Why did Jesus come back from the dead? He forgot to tell you that you're gay!
Why Jokes
Why did the emo get put at the back of the line? He cut himself.
Why are people so worked up about 9/11? They were just playing Jenga.
Why can't orphans play baseball?
They can't find home.
Why did the orphan cross the road?
To finally get his milk.
Why does an orphan always get out in baseball?
Because he can't run home.
Why did Stephen Hawking die?
Cause he would never look both ways.
Why did the dick suck my ass? They died.
What do eggs use in war? Eggk47s get my yolk this is really cracking me up!
They’d probably get shellshocked, wasn’t it all eggcellent? Ok, Ok, I’m headed for the egg-it.
Why did the new egg fell so good? It just got laid.
Why did the cheetah get in trouble at school?

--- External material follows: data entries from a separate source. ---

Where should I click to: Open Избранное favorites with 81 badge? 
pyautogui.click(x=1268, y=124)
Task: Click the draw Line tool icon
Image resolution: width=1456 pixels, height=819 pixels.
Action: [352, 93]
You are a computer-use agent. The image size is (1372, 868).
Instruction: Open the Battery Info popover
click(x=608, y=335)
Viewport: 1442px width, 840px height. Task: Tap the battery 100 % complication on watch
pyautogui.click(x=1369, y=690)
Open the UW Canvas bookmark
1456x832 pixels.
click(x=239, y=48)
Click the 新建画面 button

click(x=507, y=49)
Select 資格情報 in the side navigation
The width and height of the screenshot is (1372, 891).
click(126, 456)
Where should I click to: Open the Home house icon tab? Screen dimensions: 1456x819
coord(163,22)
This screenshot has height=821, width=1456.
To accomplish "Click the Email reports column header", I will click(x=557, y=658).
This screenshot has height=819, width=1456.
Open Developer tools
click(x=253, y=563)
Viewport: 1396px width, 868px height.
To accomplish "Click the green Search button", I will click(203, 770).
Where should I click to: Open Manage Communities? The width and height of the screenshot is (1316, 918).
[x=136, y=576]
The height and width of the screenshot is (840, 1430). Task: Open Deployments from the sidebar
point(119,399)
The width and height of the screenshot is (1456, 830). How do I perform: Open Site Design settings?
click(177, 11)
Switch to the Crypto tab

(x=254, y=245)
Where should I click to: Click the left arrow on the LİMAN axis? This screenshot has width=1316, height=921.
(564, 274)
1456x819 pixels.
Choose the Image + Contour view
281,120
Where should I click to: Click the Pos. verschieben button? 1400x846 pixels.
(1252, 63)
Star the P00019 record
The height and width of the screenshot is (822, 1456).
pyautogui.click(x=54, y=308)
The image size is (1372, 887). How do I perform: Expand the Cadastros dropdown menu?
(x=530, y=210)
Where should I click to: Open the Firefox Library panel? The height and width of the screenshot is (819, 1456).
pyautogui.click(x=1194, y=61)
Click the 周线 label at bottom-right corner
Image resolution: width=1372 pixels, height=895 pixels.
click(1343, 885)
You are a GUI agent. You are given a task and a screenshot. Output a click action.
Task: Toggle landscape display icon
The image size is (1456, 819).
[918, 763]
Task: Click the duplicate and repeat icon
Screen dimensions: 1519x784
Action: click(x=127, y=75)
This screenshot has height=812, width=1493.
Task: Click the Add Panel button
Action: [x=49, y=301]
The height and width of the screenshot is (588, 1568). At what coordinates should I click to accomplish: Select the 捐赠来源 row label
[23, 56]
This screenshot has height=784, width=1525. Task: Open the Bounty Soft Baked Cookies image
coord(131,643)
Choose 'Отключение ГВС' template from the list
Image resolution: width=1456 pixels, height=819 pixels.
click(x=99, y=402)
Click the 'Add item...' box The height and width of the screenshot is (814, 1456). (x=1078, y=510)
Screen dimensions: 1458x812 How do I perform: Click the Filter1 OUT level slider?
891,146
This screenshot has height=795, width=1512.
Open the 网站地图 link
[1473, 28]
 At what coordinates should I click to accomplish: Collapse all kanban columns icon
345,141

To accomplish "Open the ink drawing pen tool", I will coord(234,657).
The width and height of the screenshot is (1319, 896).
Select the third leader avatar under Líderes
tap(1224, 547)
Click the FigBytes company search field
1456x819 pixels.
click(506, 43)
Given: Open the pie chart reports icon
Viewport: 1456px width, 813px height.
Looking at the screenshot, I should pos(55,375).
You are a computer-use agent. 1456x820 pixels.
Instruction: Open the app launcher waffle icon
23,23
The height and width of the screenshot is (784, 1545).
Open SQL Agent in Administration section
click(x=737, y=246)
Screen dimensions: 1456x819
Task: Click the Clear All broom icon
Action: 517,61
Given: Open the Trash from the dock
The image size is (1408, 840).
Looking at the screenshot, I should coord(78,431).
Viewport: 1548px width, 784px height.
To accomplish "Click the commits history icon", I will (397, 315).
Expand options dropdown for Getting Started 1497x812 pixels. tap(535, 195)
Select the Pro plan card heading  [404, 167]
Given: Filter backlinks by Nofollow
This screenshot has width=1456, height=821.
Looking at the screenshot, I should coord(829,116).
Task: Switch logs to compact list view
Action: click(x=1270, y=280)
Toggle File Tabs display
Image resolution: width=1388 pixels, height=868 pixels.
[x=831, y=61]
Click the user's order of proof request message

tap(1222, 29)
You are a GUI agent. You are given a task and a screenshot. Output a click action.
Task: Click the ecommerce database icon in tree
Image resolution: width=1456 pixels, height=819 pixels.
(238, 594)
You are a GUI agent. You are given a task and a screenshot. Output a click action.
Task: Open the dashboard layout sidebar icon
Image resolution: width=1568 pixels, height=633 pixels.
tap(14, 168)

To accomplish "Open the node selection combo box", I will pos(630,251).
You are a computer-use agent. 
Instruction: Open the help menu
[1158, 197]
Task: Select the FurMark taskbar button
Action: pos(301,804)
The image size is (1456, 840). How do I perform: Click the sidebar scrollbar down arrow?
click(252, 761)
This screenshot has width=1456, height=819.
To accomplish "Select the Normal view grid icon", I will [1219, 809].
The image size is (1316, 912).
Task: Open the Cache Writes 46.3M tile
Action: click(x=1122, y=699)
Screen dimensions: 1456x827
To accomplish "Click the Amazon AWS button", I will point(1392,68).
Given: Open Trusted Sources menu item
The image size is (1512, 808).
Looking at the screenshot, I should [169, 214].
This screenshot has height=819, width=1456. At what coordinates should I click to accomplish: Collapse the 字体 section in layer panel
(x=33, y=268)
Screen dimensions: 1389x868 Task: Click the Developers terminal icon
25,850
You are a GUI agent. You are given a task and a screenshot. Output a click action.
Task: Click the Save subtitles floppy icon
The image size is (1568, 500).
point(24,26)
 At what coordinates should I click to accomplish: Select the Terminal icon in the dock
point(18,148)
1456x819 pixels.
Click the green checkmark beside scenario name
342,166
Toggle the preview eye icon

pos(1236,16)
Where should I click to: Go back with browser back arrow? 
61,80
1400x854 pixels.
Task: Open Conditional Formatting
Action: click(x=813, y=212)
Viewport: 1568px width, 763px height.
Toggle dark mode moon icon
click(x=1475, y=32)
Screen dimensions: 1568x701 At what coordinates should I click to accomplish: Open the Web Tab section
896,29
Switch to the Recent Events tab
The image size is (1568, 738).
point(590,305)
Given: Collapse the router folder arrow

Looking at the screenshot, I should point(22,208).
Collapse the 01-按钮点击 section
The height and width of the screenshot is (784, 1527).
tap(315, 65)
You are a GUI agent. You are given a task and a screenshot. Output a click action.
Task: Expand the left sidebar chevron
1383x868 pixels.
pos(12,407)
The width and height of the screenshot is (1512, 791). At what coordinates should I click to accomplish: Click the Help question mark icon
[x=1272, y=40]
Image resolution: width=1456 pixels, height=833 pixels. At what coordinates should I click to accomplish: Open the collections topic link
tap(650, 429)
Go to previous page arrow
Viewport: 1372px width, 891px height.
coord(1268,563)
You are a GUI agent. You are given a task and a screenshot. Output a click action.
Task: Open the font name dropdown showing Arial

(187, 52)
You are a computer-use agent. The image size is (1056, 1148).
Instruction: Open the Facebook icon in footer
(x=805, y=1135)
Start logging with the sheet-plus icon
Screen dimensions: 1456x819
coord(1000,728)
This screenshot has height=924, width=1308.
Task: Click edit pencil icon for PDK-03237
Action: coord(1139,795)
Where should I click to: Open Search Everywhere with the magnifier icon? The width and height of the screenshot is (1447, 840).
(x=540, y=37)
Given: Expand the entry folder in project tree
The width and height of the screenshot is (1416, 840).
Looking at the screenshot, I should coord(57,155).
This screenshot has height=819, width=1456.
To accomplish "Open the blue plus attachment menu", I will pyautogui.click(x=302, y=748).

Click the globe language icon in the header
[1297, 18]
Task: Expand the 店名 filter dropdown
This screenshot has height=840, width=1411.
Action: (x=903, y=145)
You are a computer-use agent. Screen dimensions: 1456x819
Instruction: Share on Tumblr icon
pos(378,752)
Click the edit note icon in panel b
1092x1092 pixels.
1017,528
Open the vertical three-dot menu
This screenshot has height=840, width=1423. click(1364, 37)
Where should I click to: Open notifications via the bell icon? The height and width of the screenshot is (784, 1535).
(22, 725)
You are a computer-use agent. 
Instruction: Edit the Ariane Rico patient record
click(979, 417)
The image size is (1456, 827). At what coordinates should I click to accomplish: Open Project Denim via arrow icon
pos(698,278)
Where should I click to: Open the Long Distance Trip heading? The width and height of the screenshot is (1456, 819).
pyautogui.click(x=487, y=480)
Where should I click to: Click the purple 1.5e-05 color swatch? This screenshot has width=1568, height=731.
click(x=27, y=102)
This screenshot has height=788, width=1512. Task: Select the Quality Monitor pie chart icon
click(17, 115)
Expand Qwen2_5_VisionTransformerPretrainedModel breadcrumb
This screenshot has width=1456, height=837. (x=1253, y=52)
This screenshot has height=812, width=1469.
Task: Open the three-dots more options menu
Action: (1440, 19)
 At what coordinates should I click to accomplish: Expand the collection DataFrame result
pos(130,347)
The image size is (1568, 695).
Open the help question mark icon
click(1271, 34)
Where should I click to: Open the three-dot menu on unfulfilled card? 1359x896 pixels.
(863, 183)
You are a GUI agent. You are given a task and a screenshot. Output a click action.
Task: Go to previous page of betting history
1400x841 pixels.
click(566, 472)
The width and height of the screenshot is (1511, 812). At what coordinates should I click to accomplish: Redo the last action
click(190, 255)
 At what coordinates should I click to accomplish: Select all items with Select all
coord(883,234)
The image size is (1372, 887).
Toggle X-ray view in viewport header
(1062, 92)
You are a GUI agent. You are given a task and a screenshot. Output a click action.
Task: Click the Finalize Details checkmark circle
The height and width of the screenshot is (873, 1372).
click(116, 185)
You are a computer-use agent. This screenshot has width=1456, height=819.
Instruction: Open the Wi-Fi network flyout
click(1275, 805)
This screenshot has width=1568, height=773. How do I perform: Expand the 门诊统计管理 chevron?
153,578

Because he cheated on a test.
You're as tall as a giraffe.
Well, that's why you look like a baked bean!
Why can't orphans be gay?
They have nobody to call "daddy."
Why do you not play with a cheetah? Because they cheat!
Why do rapists and pedophiles never win a race?
Because they always like to come in a little behind.
Why do Jedis stay single?
Because they use "divorce" (the Force).
May divorce be with you!
It's important to wash your sex toys.
That's why priests invented baptism.
Why does Batman cover half of his face? To let the police know that he's white.
Why do Fortnite players have such good teeth?
Because they like to floss.
Why do trans women go by she/her?
Because if they went by her/she, they'd be Hershey's.
Why is 6 afraid of 7?
It’s not. Numbers aren’t sentient and are therefore incapable of feeling fear.